Il tecnico blucerchiato stimola i suoi in vista delle 16 gare in 66 giorni e lancia messaggi a Lippi

Federico Casabella

Sedici match in 66 giorni, praticamente una gara ogni 72 ore. È questa la marcia, a tappe forzate, che la Sampdoria inizierà domenica ad Ascoli per concluderla con il turno infrasettimanale di campionato del 21 dicembre, quando i blucerchiati saranno impegnati a Udine. Un ciclo di ferro che metterà alla prova la solidità del gruppo di Novellino e che disegnerà le ambizioni stagionali della squadra, visto che si giocherà in tutte e tre la competizioni in cui la Samp è in gara, coppa Italia compresa.
Un problema alla volta, domenica il primo impegno si chiama Ascoli, stadio «Del Duca», un palcoscenico che Walter Novellino, da calciatore, ha frequentato e dove il suo ricordo rimane indelebile: «È stata una straordinaria esperienza della mia carriera che non dimenticherò mai - ricorda l'allenatore - Sono felice di tornare in quell'ambiente trovando una squadra che sta facendo così bene in campionato nonostante nessuno, all'inizio, le desse credito». Ad Ascoli c'è solo un altro uomo di calcio che, quando si affaccia da quelle parti, riceve lo stesso tributo d'onore: Carlo Mazzone, che ha definito il tecnico della Samp «un vero mago, perché ha saputo portare a ridosso delle grandi giocatori che non meriterebbero di militare a certi livelli». «C'è il rovescio della medaglia, - ci scherza Novellino - diciamo che Mazzone ha cercato di stimolare l'ambiente. Fa piacere, però, che uno come lui si renda conto di quanto è importante l'organizzazione di gioco della Samp. I nostri uomini non avranno grandi nomi, ma hanno grande voglia di imparare e tanta generosità», poi affonda il colpo: «Noi non avremo giocatori di nome come l'Inter ha Figo, ma il nostro Figo si chiama Gasbarroni: ditemi cosa gli manca?

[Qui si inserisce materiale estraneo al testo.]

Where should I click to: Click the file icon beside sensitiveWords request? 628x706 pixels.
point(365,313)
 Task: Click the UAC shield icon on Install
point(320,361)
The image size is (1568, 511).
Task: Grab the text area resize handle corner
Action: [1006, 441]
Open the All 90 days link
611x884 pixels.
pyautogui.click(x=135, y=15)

Sta dimostrando di essere a grandi livelli». Una settimana per studiare la squadra anti Ascoli e decidere la formazione, visto che, una volta tanto, il tecnico ha problemi d'abbondanza: «C'è da valutare chi mettere in difesa, - spiega - se Falcone o magari ancora Palombo che ha i tempi giusti per quel ruolo. Ma non dobbiamo sottovalutare i nostri avversari che hanno elementi pericolosi come Fini, Foggia e Quagliarella».

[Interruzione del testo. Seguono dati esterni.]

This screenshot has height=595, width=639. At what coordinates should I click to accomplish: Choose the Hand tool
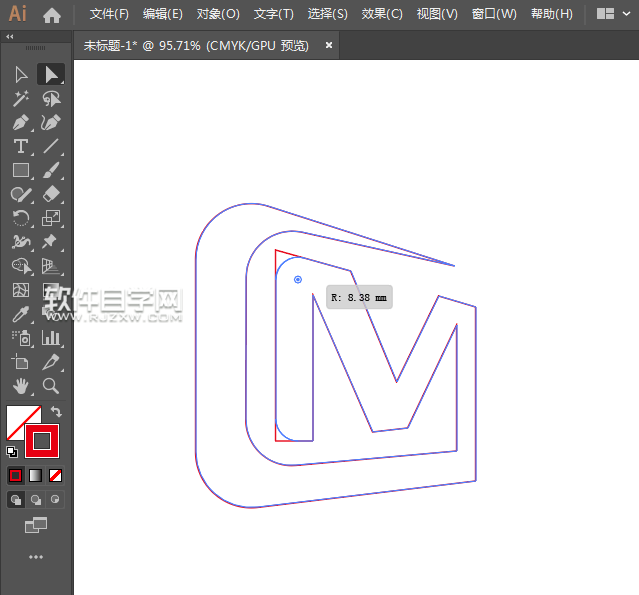(x=20, y=386)
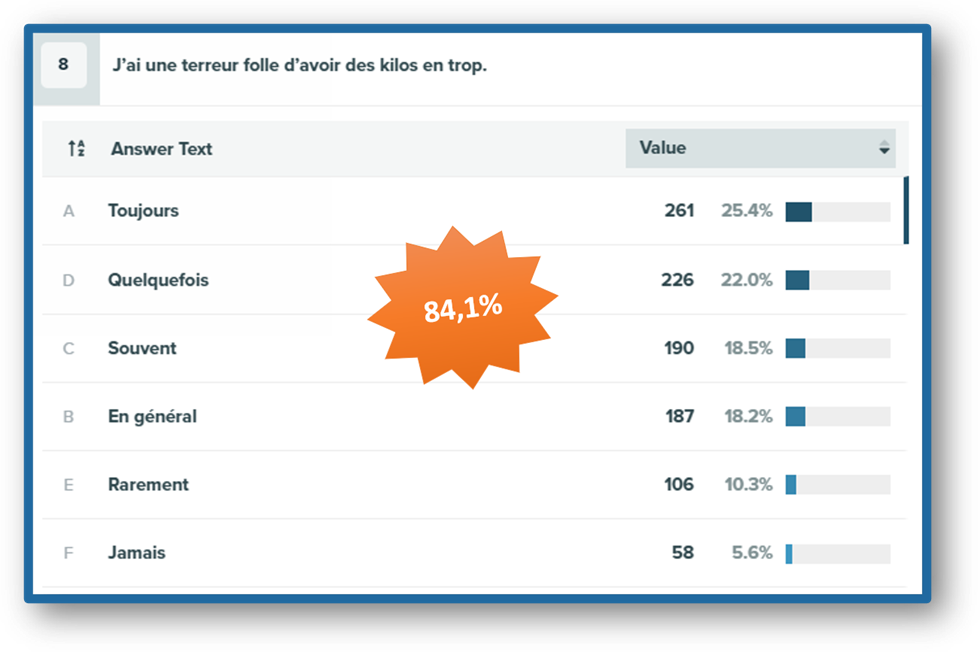Select the Jamais answer row
Image resolution: width=980 pixels, height=652 pixels.
click(474, 553)
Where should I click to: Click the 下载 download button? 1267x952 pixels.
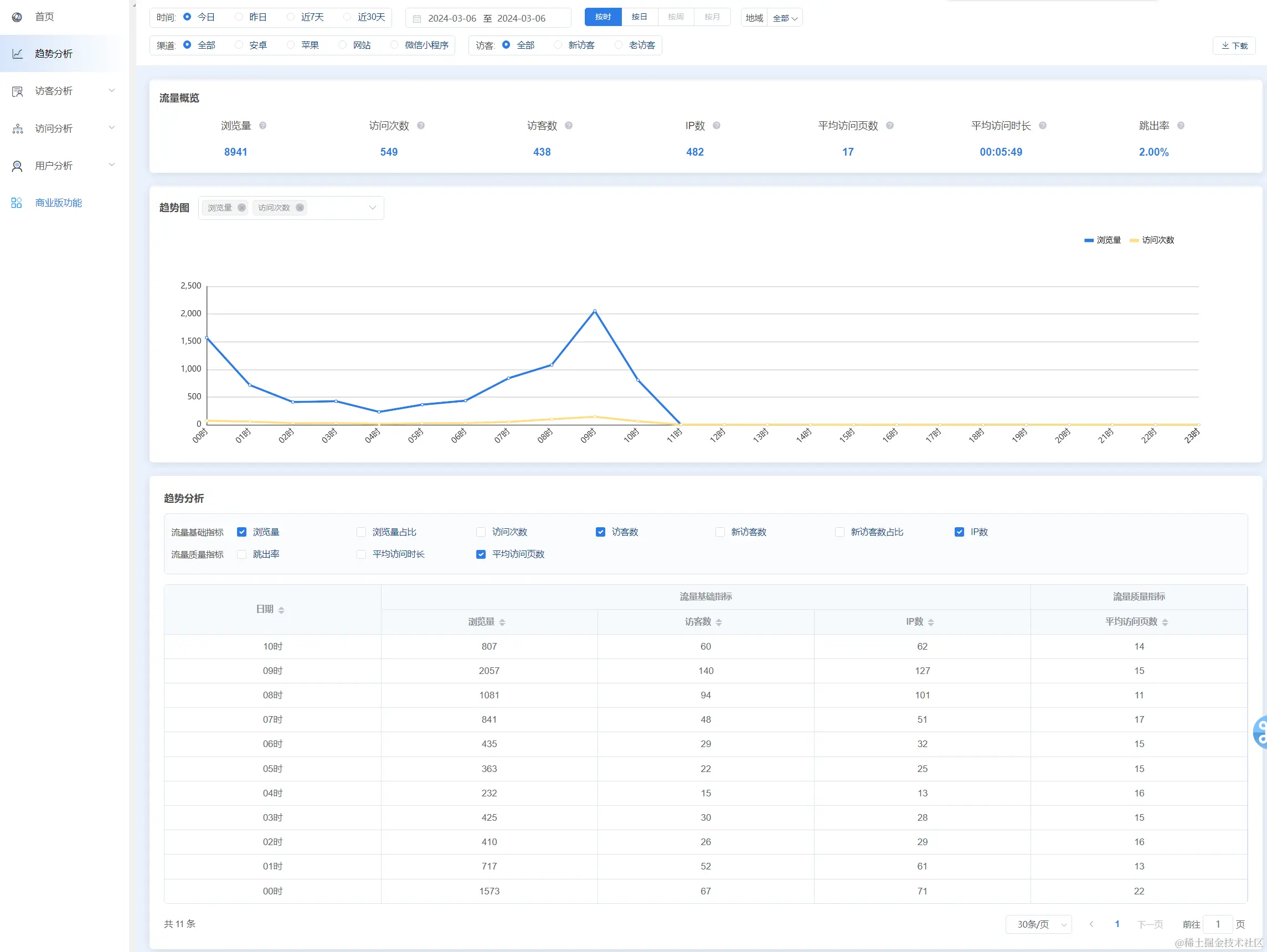[1234, 46]
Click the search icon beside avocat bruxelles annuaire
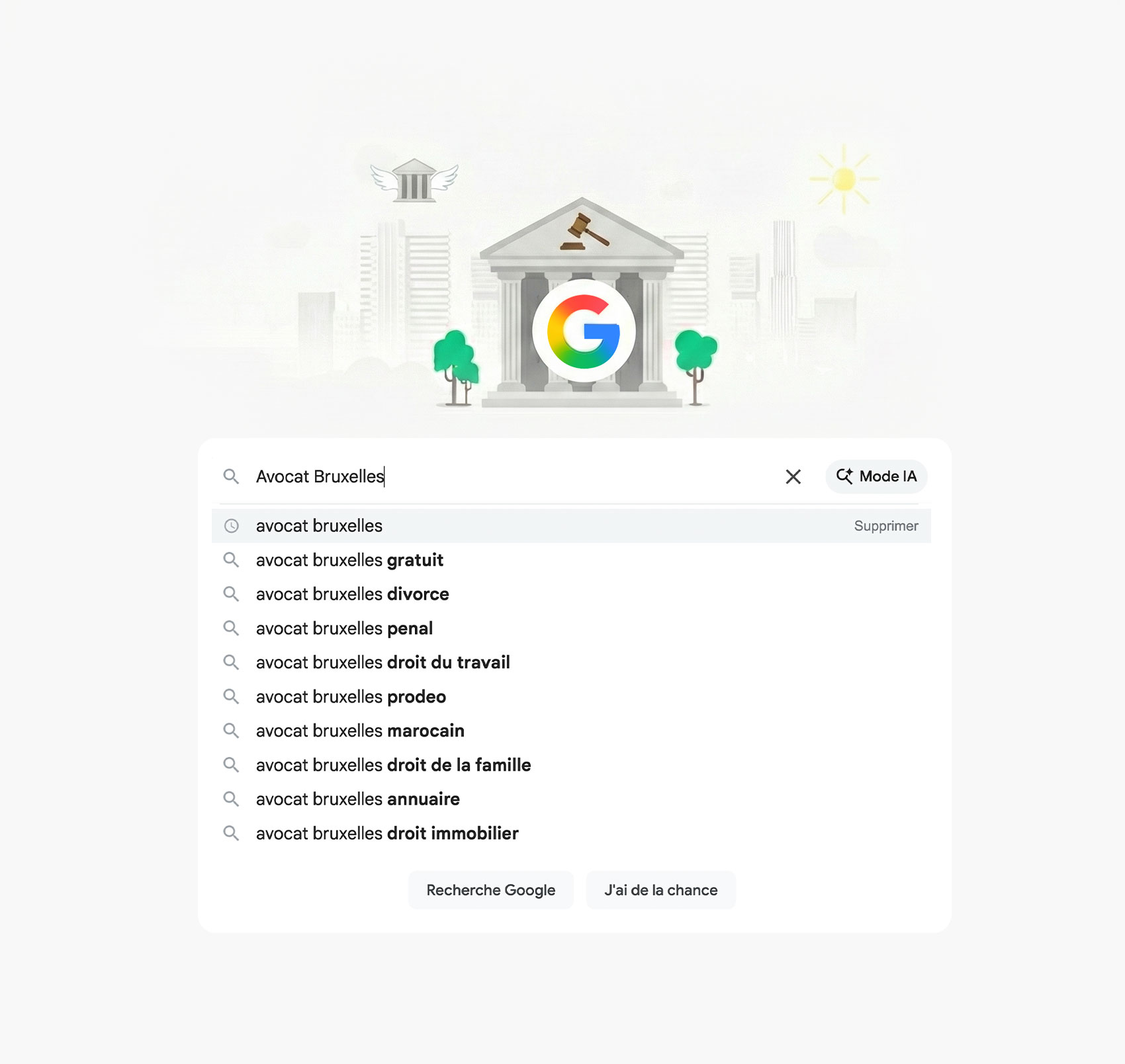The width and height of the screenshot is (1125, 1064). pos(232,799)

Stasera scende in campo la Nazionale e Aimo Diana potrebbe partire dal primo minuto: «Credo che Aimo sia un elemento importante per questa Nazionale e che finirà al Mondiale, mi auguro con Bonazzoli, che ha le carte in regola per la maglia azzurra». L'avvicinarsi a Germania 2006, fa scivolare la dissertazione novelliniana oltre al pianeta Sampdoria: «Abbiamo una Nazionale forte in tutti e tre i reparti, si parla tanto di Brasile e compagnia, ma anche la nostra è valida - commenta il tecnico sampdoriano - Manca il consolidarsi di un gruppo eterogeneo e, se per fare questo Lippi avesse bisogno di stage durante la stagione, ben vengano. È giusto che i club si sacrifichino per l'Italia».

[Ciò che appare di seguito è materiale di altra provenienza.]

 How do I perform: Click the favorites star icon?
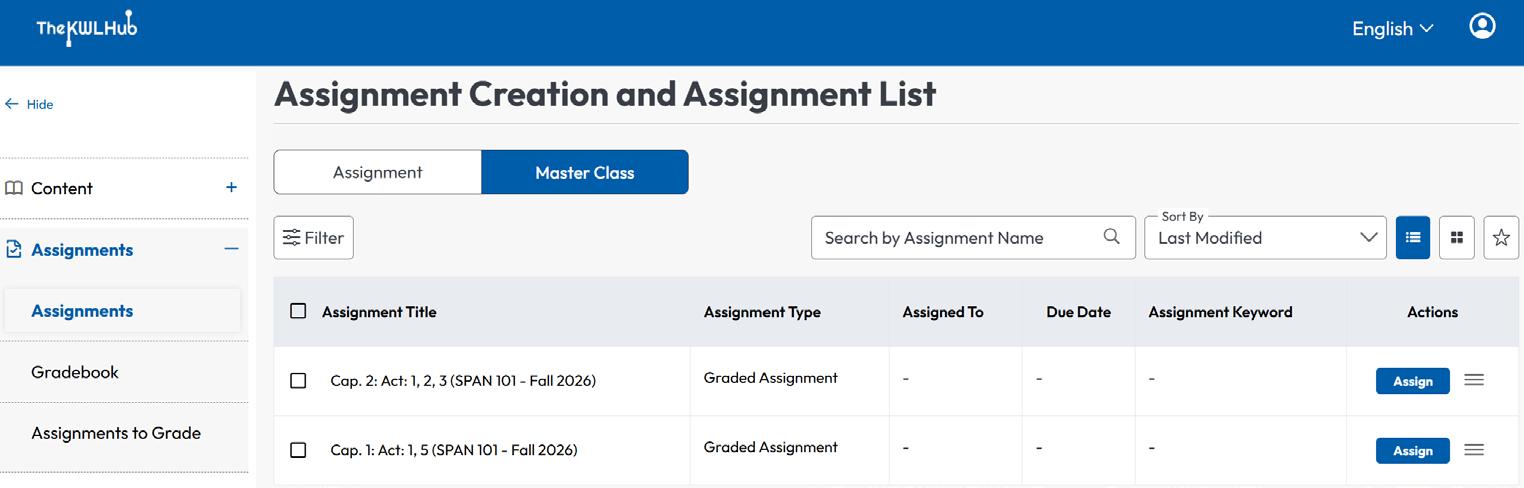coord(1501,238)
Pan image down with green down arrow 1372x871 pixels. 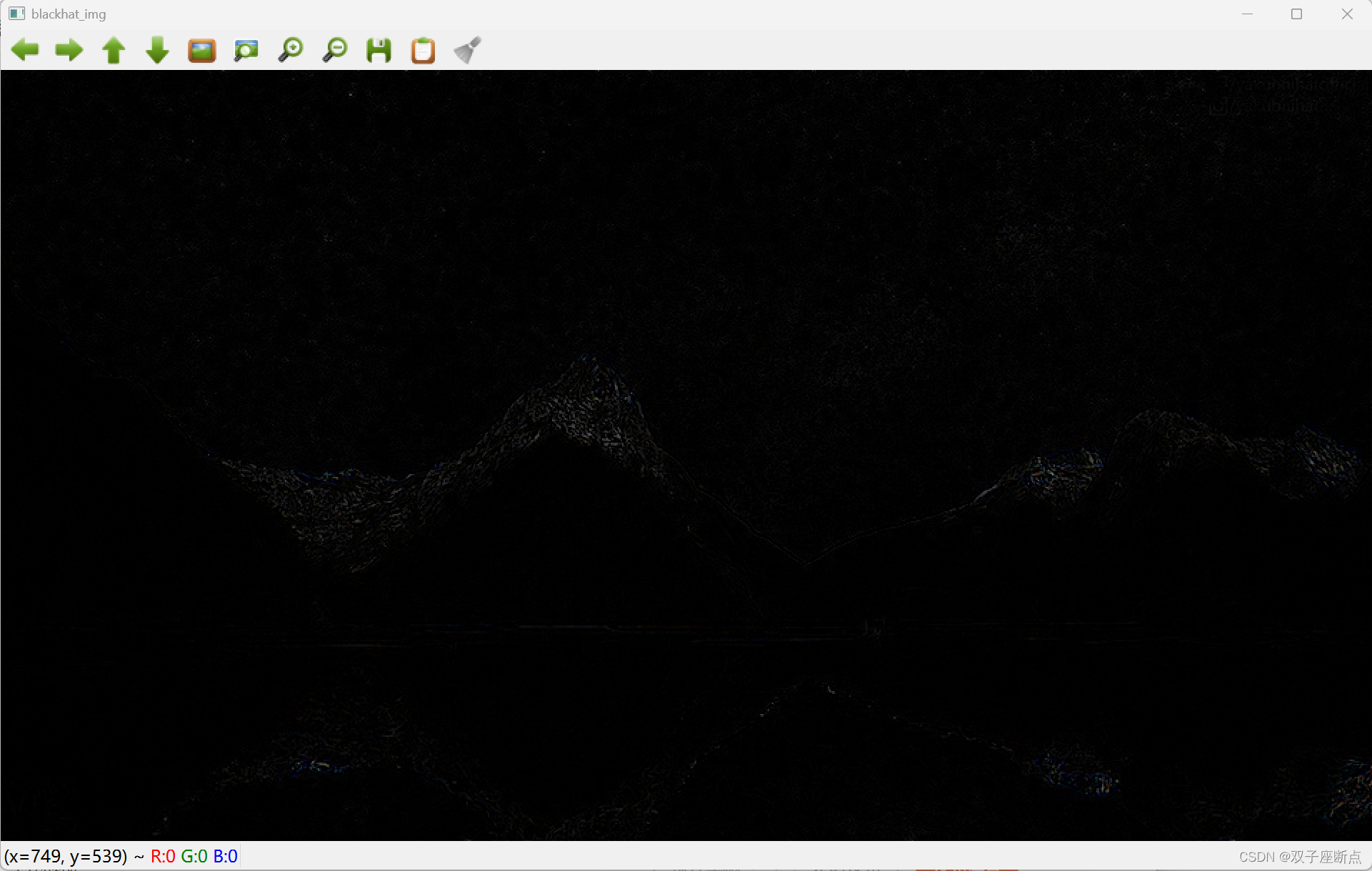coord(157,50)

La società ha reso noto che i biglietti per Ascoli sono già a disposizione presso il Sampdoria point di via Cesarea fino alle 12 di sabato al costo di 20 euro. Pullman per la trasferta, verranno organizzati dal Sampdoria club Certosa (010/6442604), Fedelissimi, Fieri del Fossato, Francesco Flachi, Junior Amedeo Carboni, Sport Club e Val Secca.